Mitchell is currently a student in the Communication Arts Department at Framingham State University. Since joining DFI in May, he has canvassed 31 businesses downtown about their experience abiding by the current sign bylaw and with the City's sign and facade subsidy program.
City Councilors in attendance included Chairperson Mike Cannon, Cheryl Tully Stoll, Dennis Giombetti, Edgardo Torres, and Margareth Shepard.
DFI provided the Councilors with a packet that included pictures of buildings in the Central Business District that demonstrate different approaches to business signage. The Hemenway Block on Union Avenue, for example, shows uniform text on all business signs along with uniform sign backdrops. The absence of branding restricts the ability to create a memorable identity for each business to consumers. To compare, a photograph of the Amsden Building was included. The Amsden Building portrays businesses with unique sign branding and varied sign backdrops.
The Hemenway Block (Union Avenue)
The Amsden Building (Concord Street)
One example of how a lack of branding might impact a business is El Pikante Foods. The grocery store and take-out business has two locations in the Central Business District, one at 530 Waverly Street and one at 40 Union Avenue in the Hemenway Block. El Pikante recently installed a fresh new awning at its Waverly Street location that advertises its grocery and take-out food options.
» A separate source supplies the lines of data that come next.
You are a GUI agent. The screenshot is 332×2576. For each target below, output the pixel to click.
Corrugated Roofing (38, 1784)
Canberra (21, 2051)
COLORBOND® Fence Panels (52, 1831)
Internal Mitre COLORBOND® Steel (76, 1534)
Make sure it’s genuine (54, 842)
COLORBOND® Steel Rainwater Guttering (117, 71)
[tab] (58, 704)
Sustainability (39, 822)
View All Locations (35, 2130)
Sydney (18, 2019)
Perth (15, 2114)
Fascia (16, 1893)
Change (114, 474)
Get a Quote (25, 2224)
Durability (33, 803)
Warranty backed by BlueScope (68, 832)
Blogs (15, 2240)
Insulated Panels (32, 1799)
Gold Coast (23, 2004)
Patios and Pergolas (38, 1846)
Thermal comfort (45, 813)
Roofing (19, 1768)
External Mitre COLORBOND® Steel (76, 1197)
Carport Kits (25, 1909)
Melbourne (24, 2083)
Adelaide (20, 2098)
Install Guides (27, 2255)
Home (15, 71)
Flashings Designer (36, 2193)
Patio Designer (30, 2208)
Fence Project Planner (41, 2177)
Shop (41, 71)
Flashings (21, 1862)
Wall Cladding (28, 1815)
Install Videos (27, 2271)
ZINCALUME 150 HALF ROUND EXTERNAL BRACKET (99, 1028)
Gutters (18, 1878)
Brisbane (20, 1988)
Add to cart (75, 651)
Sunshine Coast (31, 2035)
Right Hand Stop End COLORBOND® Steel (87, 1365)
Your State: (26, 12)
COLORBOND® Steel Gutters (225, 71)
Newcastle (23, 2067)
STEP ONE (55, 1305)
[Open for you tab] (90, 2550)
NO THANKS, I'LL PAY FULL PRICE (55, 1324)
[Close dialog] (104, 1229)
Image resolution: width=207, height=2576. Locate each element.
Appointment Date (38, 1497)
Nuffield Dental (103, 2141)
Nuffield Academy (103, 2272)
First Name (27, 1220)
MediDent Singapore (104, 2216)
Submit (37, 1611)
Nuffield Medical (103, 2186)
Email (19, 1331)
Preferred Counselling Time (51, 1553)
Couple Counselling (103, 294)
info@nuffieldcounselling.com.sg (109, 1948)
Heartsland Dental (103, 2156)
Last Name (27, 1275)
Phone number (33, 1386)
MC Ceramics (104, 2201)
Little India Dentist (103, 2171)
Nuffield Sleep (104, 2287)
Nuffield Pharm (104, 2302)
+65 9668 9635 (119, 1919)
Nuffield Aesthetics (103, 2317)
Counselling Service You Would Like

El Pikante Foods 530 Waverly Street
This awning helps the store brand itself and establish an identity among its patrons and those who may see the store while driving, walking, or cycling near the Framingham Commuter Rail Station. However, Framingham's sign bylaw rules on uniformity influenced El Pikante's sign at 40 Union Avenue. This difference in signage between the two businesses could negatively impact the business, as it could reduce patrons' trust of the business if they are unable to tell if the two stores are affiliated.
El Pikante Foods 40 Union Avenue
The main concerns presented to the subcommittee from businesses in the Central Business District were focused on the accountability and enforcement of the Sign Bylaw. Businesses also expressed concern about consistency of the bylaw's interpretation between those who use the law, mainly business owners, and those who administer the law.
The City Council's Economic Development Subcommittee listened closely to the remarks, absorbed the packet, and indicated it would take into consideration testimony from the small businesses as it sought to adjust the sign bylaw.